* Exercise description
Pictures stay out of the copy. Retype exactly the lines below from the one with "Task: Click the Administrator avatar picture" through the one with "the Aerial map".

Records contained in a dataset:

━━━━━━━━

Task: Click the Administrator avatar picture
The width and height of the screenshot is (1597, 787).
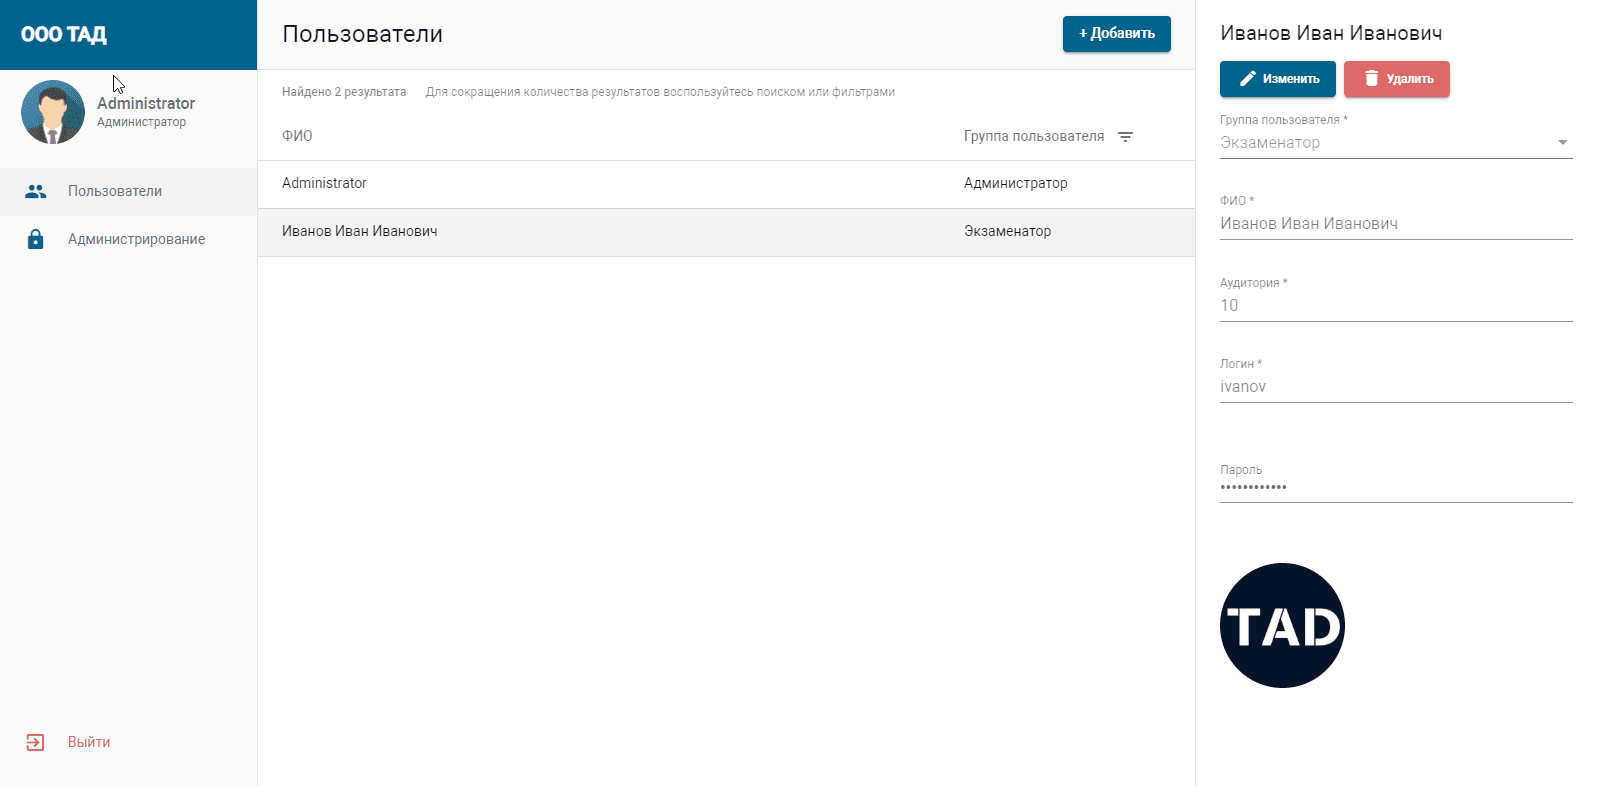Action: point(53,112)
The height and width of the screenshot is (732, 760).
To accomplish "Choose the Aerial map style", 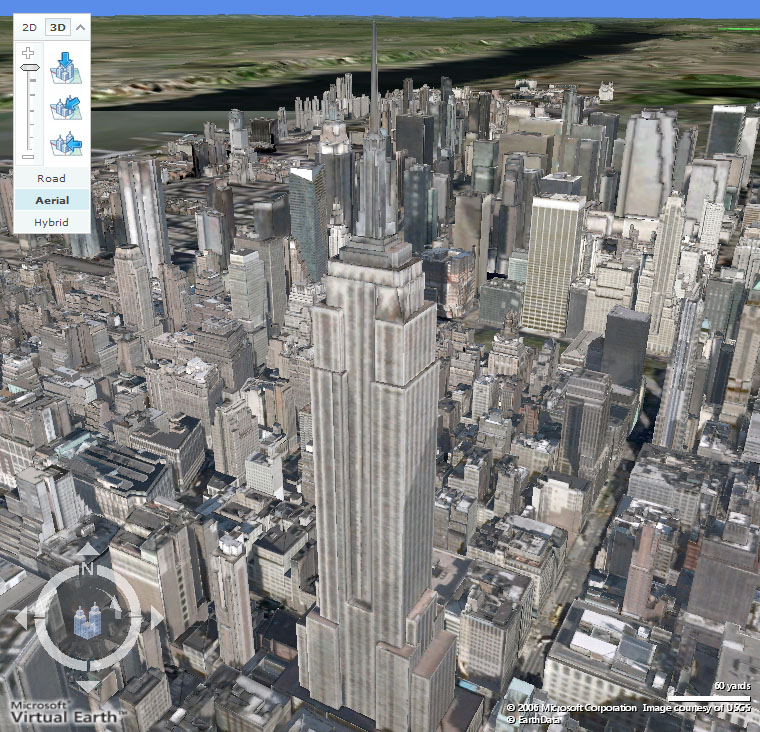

━━━━━━━━

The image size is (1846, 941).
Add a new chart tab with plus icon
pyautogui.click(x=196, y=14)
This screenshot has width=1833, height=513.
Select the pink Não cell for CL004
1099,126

━━━━━━━━

* Final answer
Task: Click the Administrator avatar picture
The width and height of the screenshot is (1597, 787).
Action: point(53,112)
The height and width of the screenshot is (732, 760).
To accomplish "Choose the Aerial map style", 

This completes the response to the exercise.